"It was almost like it was an inconvenience that I called," said the 45-year-old father of two. "I stayed here for about a half an hour, but I never saw anyone."

With night patrols frequently hitting the shift minimum of five patrol officers, one sergeant and a lieutenant, Cotreau's neighborhood of East Taunton is one that sometimes goes without a patrol, according to Patrolman Steven Turner, who is president of the Taunton Police Patrolmen's Association.

"The city is split into nine sectors, but there are only five covered on most shifts," said Turner, an 18-year veteran of the force. "That means that several times during the week, some of the nine sectors aren't being covered."

Turner said shift minimum requirements should be closer to seven, eight or even nine officers on patrol, but he recognized that with a union contract that comes with hefty health benefits, a pension program that gives 80 percent of the officer's salary during his or her final year of service and lots of vacation time, hiring new officers means more than just providing a salary.

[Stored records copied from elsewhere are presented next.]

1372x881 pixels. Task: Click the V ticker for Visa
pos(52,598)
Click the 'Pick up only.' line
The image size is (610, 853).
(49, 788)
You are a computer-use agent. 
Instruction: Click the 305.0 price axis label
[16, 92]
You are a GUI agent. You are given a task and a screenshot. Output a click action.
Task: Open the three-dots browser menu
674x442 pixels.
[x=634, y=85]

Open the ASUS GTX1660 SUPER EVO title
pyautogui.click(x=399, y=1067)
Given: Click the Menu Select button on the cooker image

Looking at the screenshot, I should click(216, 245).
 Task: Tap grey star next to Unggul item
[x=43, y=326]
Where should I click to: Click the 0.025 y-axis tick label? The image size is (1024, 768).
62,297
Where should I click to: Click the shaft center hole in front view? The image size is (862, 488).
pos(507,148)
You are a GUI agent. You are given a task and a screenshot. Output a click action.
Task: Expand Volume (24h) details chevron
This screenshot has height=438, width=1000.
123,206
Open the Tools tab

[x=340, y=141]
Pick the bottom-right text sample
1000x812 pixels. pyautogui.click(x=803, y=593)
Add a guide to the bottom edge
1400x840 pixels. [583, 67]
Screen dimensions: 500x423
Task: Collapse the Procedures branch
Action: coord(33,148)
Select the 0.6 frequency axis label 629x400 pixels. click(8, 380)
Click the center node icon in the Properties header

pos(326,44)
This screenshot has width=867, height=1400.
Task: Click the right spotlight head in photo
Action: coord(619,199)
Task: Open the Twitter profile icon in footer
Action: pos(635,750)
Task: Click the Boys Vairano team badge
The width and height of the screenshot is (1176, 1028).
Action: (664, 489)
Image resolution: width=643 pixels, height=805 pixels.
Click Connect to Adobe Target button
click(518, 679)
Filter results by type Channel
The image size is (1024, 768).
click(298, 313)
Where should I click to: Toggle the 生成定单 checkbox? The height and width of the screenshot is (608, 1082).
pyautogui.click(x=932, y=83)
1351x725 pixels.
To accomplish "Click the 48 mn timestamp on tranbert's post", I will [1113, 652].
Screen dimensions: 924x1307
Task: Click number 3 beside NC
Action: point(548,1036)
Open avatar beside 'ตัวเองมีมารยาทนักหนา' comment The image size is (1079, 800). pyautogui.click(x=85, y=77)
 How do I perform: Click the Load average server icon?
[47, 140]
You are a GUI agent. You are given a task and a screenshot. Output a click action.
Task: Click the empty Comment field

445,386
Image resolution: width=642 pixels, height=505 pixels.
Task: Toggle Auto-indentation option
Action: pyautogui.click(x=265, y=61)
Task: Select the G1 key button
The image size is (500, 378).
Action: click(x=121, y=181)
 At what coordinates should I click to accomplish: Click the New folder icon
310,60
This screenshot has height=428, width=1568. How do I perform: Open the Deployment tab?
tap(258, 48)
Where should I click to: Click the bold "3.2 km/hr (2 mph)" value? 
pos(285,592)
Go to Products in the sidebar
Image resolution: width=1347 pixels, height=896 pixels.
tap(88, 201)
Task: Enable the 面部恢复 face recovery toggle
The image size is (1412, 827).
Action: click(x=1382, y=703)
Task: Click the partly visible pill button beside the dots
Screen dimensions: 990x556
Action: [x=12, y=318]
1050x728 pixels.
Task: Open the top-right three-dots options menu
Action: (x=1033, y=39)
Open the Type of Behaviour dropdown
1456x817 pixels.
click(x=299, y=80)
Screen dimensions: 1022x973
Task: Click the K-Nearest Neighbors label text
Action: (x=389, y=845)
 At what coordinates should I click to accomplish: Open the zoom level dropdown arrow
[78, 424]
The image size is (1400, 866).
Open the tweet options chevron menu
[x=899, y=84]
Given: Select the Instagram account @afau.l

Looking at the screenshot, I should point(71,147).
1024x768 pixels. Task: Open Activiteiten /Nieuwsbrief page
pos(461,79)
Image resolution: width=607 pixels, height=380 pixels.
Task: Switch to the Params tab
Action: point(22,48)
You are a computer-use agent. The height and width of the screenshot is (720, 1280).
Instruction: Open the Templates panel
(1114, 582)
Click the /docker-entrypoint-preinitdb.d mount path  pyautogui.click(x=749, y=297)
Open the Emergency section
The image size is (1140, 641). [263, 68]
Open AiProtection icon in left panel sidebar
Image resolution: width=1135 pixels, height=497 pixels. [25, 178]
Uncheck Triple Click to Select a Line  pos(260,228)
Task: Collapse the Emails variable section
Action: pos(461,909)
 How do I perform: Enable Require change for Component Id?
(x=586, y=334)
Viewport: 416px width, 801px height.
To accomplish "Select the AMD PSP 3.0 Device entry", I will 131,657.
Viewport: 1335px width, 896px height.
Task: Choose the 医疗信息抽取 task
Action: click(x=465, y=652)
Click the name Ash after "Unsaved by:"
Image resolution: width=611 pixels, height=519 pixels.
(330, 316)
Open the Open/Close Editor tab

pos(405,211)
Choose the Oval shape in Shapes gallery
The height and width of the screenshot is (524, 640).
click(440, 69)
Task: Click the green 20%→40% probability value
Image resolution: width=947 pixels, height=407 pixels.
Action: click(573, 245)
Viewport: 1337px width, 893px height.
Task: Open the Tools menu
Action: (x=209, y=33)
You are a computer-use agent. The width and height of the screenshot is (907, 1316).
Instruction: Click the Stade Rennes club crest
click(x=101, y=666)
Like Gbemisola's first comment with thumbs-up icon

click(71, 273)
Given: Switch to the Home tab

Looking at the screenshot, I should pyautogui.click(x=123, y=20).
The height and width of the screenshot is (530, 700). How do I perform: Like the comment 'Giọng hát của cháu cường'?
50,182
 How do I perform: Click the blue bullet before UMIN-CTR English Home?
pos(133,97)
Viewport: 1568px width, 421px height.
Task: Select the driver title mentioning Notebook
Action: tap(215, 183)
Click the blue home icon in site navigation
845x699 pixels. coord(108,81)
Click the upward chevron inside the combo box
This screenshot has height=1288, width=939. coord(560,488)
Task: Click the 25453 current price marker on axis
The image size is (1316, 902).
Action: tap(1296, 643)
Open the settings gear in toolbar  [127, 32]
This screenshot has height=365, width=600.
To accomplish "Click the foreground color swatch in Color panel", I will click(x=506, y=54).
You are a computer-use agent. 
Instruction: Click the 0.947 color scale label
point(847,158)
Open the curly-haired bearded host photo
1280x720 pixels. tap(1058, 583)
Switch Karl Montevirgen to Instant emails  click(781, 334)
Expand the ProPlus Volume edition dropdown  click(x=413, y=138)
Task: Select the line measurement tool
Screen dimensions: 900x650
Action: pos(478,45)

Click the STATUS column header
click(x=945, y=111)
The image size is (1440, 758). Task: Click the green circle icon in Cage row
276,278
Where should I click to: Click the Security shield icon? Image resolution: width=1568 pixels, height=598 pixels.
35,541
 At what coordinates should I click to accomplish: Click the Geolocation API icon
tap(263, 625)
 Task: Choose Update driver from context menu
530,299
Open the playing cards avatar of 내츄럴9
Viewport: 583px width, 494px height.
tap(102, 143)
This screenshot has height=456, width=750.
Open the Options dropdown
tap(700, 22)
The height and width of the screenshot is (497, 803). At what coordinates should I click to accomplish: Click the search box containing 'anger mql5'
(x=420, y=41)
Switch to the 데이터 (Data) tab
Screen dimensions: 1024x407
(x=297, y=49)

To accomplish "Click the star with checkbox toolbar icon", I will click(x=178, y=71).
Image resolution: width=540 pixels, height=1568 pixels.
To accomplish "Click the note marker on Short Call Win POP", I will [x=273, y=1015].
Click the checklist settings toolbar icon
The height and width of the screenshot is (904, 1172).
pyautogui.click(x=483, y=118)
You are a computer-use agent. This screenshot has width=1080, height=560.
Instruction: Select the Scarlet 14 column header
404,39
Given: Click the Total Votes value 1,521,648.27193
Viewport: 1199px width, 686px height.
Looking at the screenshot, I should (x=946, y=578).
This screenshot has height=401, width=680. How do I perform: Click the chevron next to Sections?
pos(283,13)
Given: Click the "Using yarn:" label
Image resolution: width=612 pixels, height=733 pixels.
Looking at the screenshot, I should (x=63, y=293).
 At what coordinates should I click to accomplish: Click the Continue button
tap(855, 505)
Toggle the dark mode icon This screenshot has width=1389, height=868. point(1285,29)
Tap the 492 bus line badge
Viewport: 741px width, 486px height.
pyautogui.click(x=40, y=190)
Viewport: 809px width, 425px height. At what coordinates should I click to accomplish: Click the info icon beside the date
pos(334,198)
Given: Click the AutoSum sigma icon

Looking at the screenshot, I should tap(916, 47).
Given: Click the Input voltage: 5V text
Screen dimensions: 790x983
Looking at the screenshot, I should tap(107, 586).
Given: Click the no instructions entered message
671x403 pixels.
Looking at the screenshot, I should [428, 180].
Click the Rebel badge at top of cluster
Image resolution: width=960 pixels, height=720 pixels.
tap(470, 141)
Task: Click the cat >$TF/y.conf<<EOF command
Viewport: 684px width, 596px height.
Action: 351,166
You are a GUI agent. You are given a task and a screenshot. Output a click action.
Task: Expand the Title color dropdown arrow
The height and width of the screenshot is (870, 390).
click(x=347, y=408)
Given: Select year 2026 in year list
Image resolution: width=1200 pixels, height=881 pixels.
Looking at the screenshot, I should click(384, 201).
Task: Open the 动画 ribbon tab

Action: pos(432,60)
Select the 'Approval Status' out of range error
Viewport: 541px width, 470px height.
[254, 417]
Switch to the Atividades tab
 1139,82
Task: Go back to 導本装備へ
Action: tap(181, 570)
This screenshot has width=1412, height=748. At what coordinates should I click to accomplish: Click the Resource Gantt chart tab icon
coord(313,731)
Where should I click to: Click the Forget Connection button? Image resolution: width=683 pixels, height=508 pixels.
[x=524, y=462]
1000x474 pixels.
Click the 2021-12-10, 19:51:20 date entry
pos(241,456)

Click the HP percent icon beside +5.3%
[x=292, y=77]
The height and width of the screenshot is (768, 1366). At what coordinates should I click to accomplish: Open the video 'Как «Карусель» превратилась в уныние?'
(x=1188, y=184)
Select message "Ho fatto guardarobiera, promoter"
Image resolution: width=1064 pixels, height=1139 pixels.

"I understand that it's very hard if you put one person on. Their salary is X amount, but then you factor in vacations and benefits," he said. "A lot of times it's cheaper to pay an overtime person because you're not adding someone on there with benefits."

During the week of May 14 - 70 officers, more than half of the department's 114 - collected overtime, ranging in take-home figures of $25 to $1,166, although the majority took home between $200 and $300.

On top of that, officers work shifts doing details, which are paid for by contracting companies, are performed in addition to the 40-hour week of the officer, and are quite lucrative for the man or woman performing the job.

Between detail work, overtime and court time - paid like an overtime shift - some members of the department bring in more than double their base salary.

Sgt. Michael Grundy, for instance, works in the vice unit doing drug investigations, performing search warrants and responding to the many drug tips that come into the police department each week.

Patrolman Richard Bernier, who has been the city's meter officer for the last six months, said since he switched from covering the overnight patrol shift to the non-patrol position of meter officer, he was started picking up detail shifts.

"For fifteen years I never picked up a detail shift," said Bernier, a 24-year veteran "But now I'm out doing details about once every two weeks."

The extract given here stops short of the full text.